Manchester United. . . . . . . . . . . . . . .1

NOW it's official. Ryan Giggs is no longer British football's most talented teenager. But like Manchester United's position in relation to the rest of the Premiership it is, as Eric Cantona could explain to his colleagues, merely a case of plus ca change.

Giggs celebrates his 20th birthday today, completing a heady 48 hours for anniversaries among the the champions. At Coventry it was Cantona, a year to the day after he came over the Pennines like some refugee seeking footballing asylum, who headed the goal which leaves United with the kind of lead that ought to be referred to the Monopolies Commission.

Indeed, if any team now stand between Alex Ferguson's side and a second successive title, it is United themselves. The one, tenuous hope for those in distant pursuit is that complacency might set in at Old Trafford. Fat chance with Alex Ferguson's gritty Glaswegian work ethic driving them on; he is doubtless looking for six more points to insure against relegation.

Nor are injuries, which undermined Ron Atkinson's Reds cruelly after they had started 1985-86 with 13 wins and two draws, likely to be a factor. This victory, United's 14th in 17 starts, was achieved without Roy Keane and with Paul Ince less than fully fit, yet Brian McClair and Bryan Robson were not even summoned from the bench.

Phil Neal, the new Coventry manager, recalled that when United won by the same score at Coventry last Easter, he told Ferguson that once they laid the ghosts of the 1960s they were capable of a sustained run of five or six titles.

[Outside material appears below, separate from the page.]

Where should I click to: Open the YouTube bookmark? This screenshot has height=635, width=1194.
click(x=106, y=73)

As one who won eight championship medals with Liverpool, the former England coach would seem to be a reliable witness.

'They've got the mental strength,' he said. 'I can see it in them like I could see it at Anfield.' Koppites might not take kindly to such comparisons and anyway, what about United's European Cup exit? That, Neal explained, had been a 'hiccup' - as a devotee of 'English football' (no apologies to Giggs and Cantona), he was encouraged that the domestic game could still produce such a force.

Curiously, given such a glowing reference, it had not been one of United's more dominant performances, but then winning when below par is supposedly a champions' trait. Ferguson, who felt United had 'turned it on' at the crucial time, summed up the match fairly. 'Coventry probably had the clearer chances,' he said, 'though we probably played the better football.'

From a similar analysis, Neal deduced that United remain both 'beatable' and 'catchable'. Beatable, maybe, as a spirited Coventry might have proved but for four world-class saves by Peter Schmeichel, the last in the dying seconds when he touched Chris Marsden's point-blank shot on to the bar.

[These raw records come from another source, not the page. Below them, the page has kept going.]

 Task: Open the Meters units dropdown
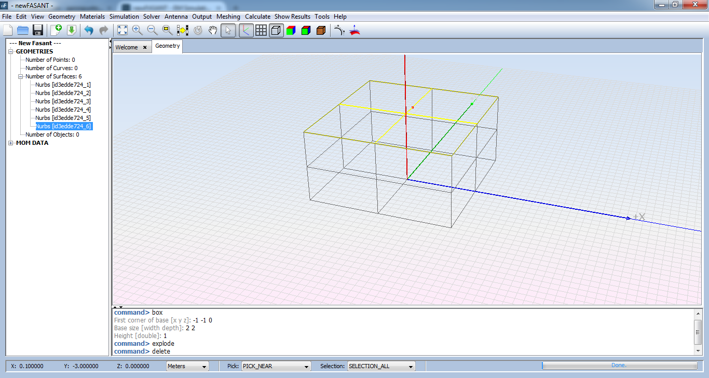pyautogui.click(x=187, y=366)
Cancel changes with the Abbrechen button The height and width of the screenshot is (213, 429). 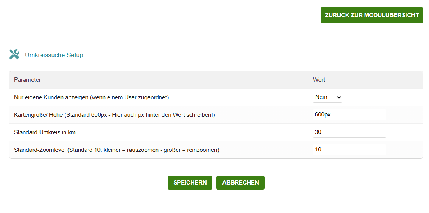point(240,183)
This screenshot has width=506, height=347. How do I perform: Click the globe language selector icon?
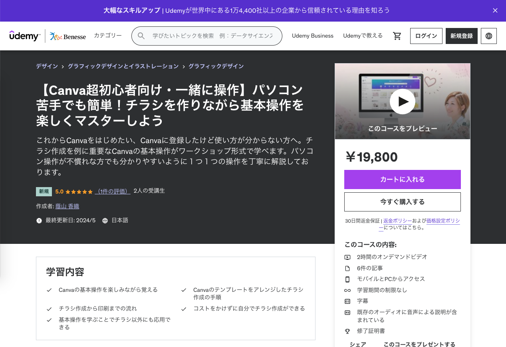pos(488,36)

Just as Peter Atherton's clearance had struck a corner flag and rebounded for Giggs to initiate Cantona's goal, the ball fell obligingly for United. Even fortune looks to be on their side this time. Catchable? Surely not.

Goal: Cantona (60) 0-1.

Coventry City (4-4-2): Ogrizovic; Atherton, Rennie, Babb, Morgan; Flynn, Boland (Marsden, 82), Darby, Ndlovu; Quinn (J Williams, 82), Wegerle. Substitute not used: Gould (gk).

Manchester United (4-4-2): Schmeichel; Parker, Bruce, Pallister, Irwin; Giggs, Ferguson, Ince, Sharpe; Hughes, Cantona. Substitutes not used: McClair, Robson, Sealey (gk).

Referee: S Lodge (Barnsley).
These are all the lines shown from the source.